Cedi was recently asked to contribute a guest blog to the Portfolio People website. It’s been shared across all social media platforms and has been universally well received.
Whenever I’m asked to share my story, I ask for just a moment or two to contextualise everything that follows as I feel it’s really important, so I hope you the reader will indulge me, and more importantly as you read this, I hope you will agree.
My career story started before I was born in 1957. How so? Well, my parents came from Grenada, in the West Indies in 1955, during what could be described as phase 2 of the Windrush Generation. My father arrived first, and my mother followed 6 months later. Like many who arrived during that period, my parents felt honoured and privileged to be here and despite the many daily personal challenges they faced and through sheer hard work, they built a very good life for themselves and us, their three children. I’ve described my father many times as a ‘Sunday afternoon philosopher’ as Sunday was THE family day, when we attended church together, eat together and the one day of the week when we children were allowed into the front room. Sunday was the only day of the week that my father would allow himself to have a scotch, sit in his chair and share his thoughts on life, the universe and everything with us! His messages to us of ‘Get a job, keep a job’ and ‘Being as good as (a white person) will not be good enough’ and ‘You have to give back and make a contribution to the country that took us in’ were repeated again and again, reflecting his world view, values and experiences and without doubt shaped my career path.
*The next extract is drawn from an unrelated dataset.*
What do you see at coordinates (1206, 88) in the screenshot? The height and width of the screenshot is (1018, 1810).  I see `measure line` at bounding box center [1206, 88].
My career started in the London Borough of Camden’s Housing Department where I stayed for 14 years, progressing to a 3rd tier senior management role. Not quite ‘Get a job, keep a job’, but staying with the same employer for 14 years was pretty close! But after 14 years, I knew I had to leave as the spectre of becoming a ‘Local Authority Lifer’ was starting to loom large on my horizon. But by this time, I was totally committed to public service, and ‘giving back’ as my father described it, and while my career path led me to the dizzying heights of becoming CEO of a housing association and then social care organisations, all were in the ‘Not for Profit’ sector, where the term ‘shareholder value’ has a very different meaning to that within the private sector. Looking back on my career, I can now see that the ‘Being as good as…’ mantra from my father led me to becoming a workaholic, the result of a subconscious belief that I had to keep proving myself, to the point that for many years, my role became my identity. I saw myself as a CEO first and foremost, above being a husband, father, brother or son. Work was everything to me. Then, in early 2016, my wife almost died and my whole world, along my view of what was important changed! Since then, it’s been all about balance, priorities and listening to my heart not my head, which has led me to a portfolio career of remunerated Non-Executive roles, running my own consultancy and coaching practice. Yes, I earn a lot less money than as a CEO, but I’m happier, more relaxed and more complete. I spend more time with my wife, family and friends. I enjoyed my CEO life, but I love my life now. I love coaching as I’m able to help people be their own difference makers. Coaching is perhaps the most personally rewarding of what I do now.
At the time, my father’s advice was right on so many levels, and I’m sure if he was alive today, he’d be proud of how my life has worked out, what I’ve achieved and how I’ve at found an inner peace through my portfolio career.